The Supreme Court today observed that there was "too much chaos" in the demonetisation case hearing due to large number of petitions seeking different reliefs and said there was a need to categorise petitions and streamline the hearing.
Adjourning hearing in the case to Monday 2pm, the bench headed by Chief Justice T S Thakur asked Attorney General Mukul Rohatgi appearing for Centre to sit with Senior lawyer Kapil Sibal and make a list of the cases and identify the issue so that there could be a systematic hearing.
After district cooperative banks from Rajasthan and Maharashtra explained their unique plight post-demonetisation CJI Thakur said "their problems appear to be genuine.. cooperative banks are a distinct candidate it seems so..anyways we have to streamline the hearing..some clarity is required...Sibal you sit with the AG and please find some solution as to how we go about it..when every one starts speaking together nothing is possible".
At the outset Attorney General Mukul Rohatgi submitted that "every day new petitions are being filed. Every one coming with their own case. SC alone has 17 cases all over India there are 70 petitions now. Besides that there are District Cooperative bank matters. These banks are there in Kerala, Tamil Nadu, Rajasthan and Gujarat".
"Its an all India issue and so it has to be clubbed and heard" he said.
The bench had deferred the hearing in petitions against demonetisation to today after senior lawyer Kapil Sibal appearing for petitioners insisted that he wanted to challenge the constitutional validity of the measure and not just confine to problems faced by the people.
At the outset Sibal had said a larger bench should hear the challenge to the constitutional validity of the step taken but the government which was causing inconvenience to the public.
Sibal repeated that the RBI rules do not allow anybody to prevent anyone from withdrawing their rightful and legitimate money from the bank and the banks were only trustees of the money.
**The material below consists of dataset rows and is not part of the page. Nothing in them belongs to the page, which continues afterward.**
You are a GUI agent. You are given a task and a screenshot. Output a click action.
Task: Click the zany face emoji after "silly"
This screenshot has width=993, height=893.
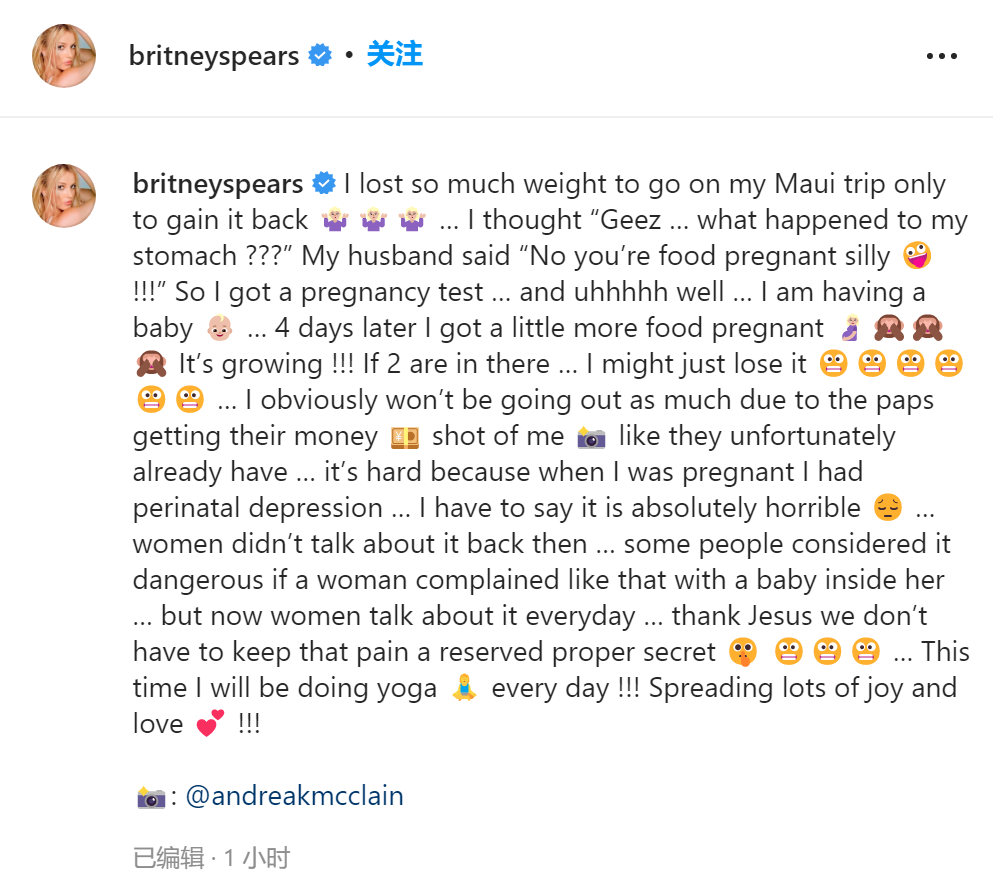[x=914, y=256]
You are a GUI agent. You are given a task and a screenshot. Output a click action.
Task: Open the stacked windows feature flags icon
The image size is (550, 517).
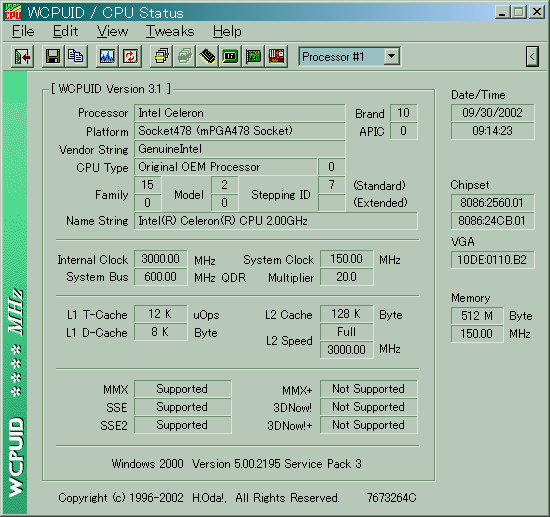click(161, 56)
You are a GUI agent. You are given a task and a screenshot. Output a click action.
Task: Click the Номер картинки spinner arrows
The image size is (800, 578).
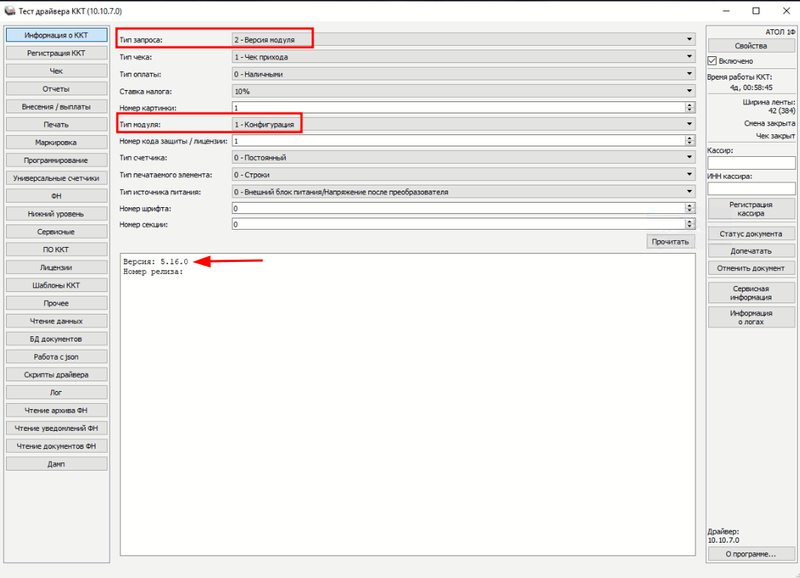690,107
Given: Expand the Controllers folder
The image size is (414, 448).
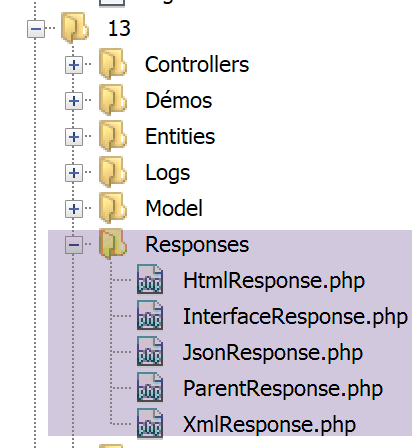Looking at the screenshot, I should click(74, 65).
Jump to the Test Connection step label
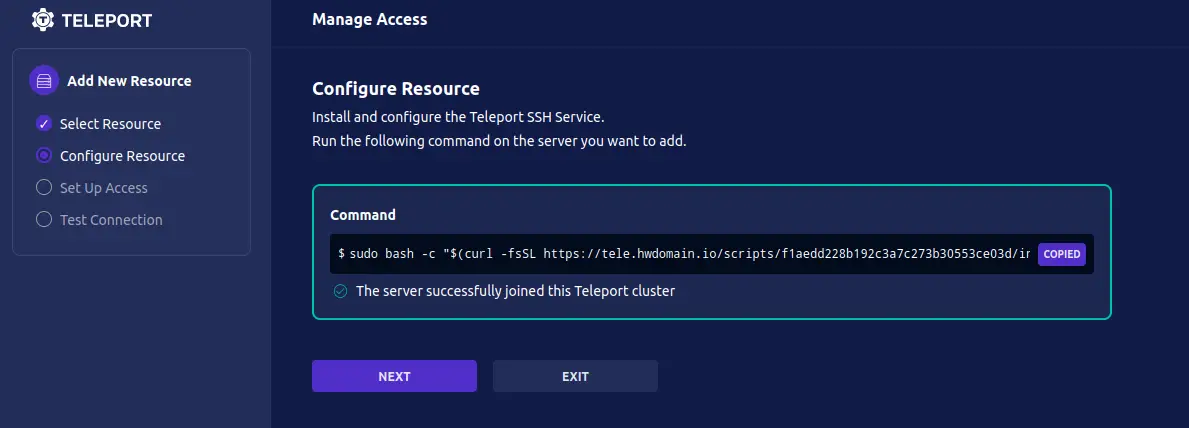The image size is (1189, 428). tap(111, 219)
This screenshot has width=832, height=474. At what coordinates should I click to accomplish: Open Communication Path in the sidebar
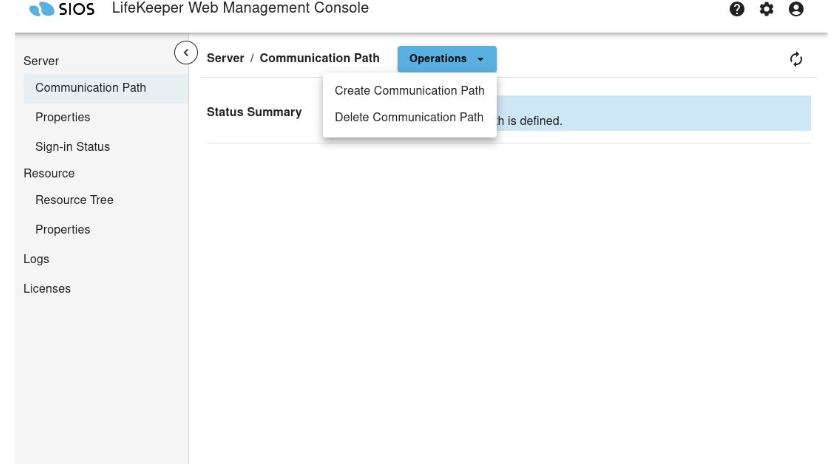click(x=90, y=88)
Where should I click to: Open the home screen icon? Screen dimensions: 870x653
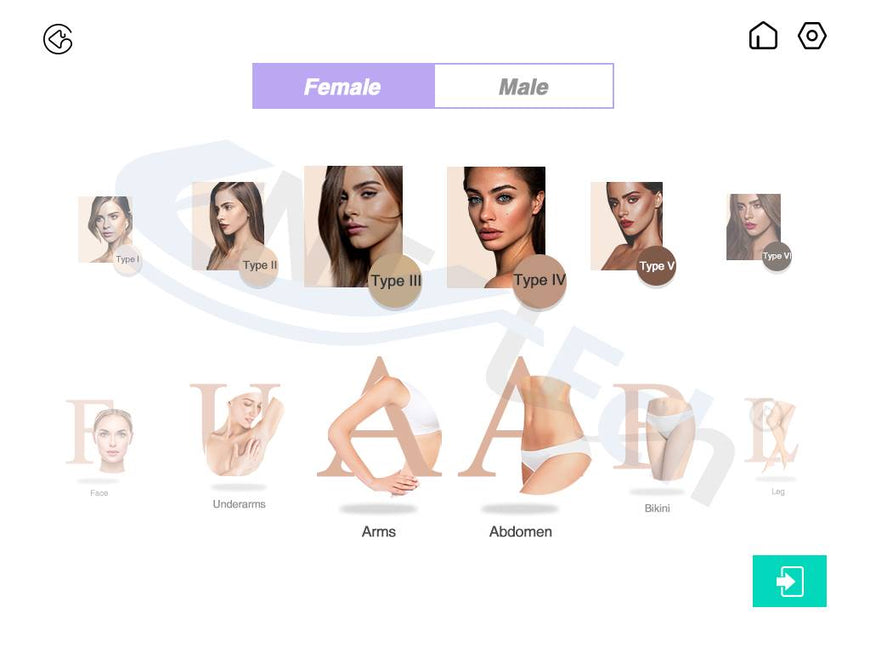tap(763, 36)
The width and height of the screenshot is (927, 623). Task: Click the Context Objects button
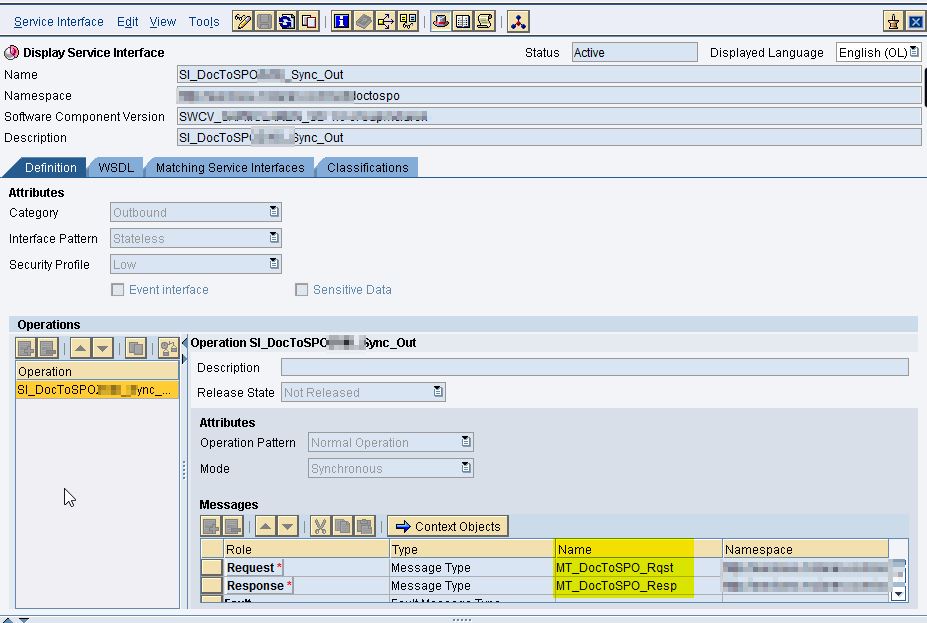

But Attorney General Mukul Rohatgi countered it saying a two judge bench was sufficient and the petitions itself should be dismissed on the basis of affidavit submitted by the centre detailing the steps taken to alleviate the sufferings of the people.
CJI Thakur then said that if Sibal was insisting that he is challenging the constitutional validity then the bench shall wait for all other petitions and keep it for hearing on Friday as ther cant be a "piece meal approach".
"If you are only on problems faced by people then we can hear Tuesday otherwise if you are challenging constitutional validity let it go to Friday as all petitioners from HCs will also be here" CJI told Sibal.
Sibal had initially argued that the centre did not have power under section 26(2) for blanket removal of currency notes of certain denomination but only to cancel a particular series which Rohatgi contested. "We are challenging the constitutional validity of the notification" Sibal argued but the bench refused to be much drawn into it.
Sibal also argued that public was severely inconvenienced and centre had no power to restrict amount of withdrawal of hard earned money as the banks were only "trustees of money and no power beyond that". "People are dying lakhs of poor without a ATM card or bank dont get wages" Sibal said.
Comparing the step with surgerical strikes, AG had said of course there will be some pain during a surgery.
KERALA CO-OP BANKS ALSO IN SC
District Co-operative Banks (DCBs) in Kerala also filed a writ petition in the Supreme Court seeking a writ to strike down the notification of Reserve Bank of India and the Union Government dated November 8 and November 14 regarding demonetisation. The notification issued by the centre and the subsequent clarification issued by the RBI prohibits DCBs from accepting or allowing exchange of old 500 and 1000 rupee notes. There are 14 DCBs in Kerala, one in each district. Seven of these are petitioners in the matter along with one account holder in one of the banks. The petition states that the “impugned notifications severely cripple and hamper the business / banking activities being carried out by the petitioner Banks thereby posing a grave threat to the very continuance and sustainability of these decades-old Institutions.” The petitioner banks have argued that these notifications violate their fundamental rights under Article 19(1)(g) of the constitution.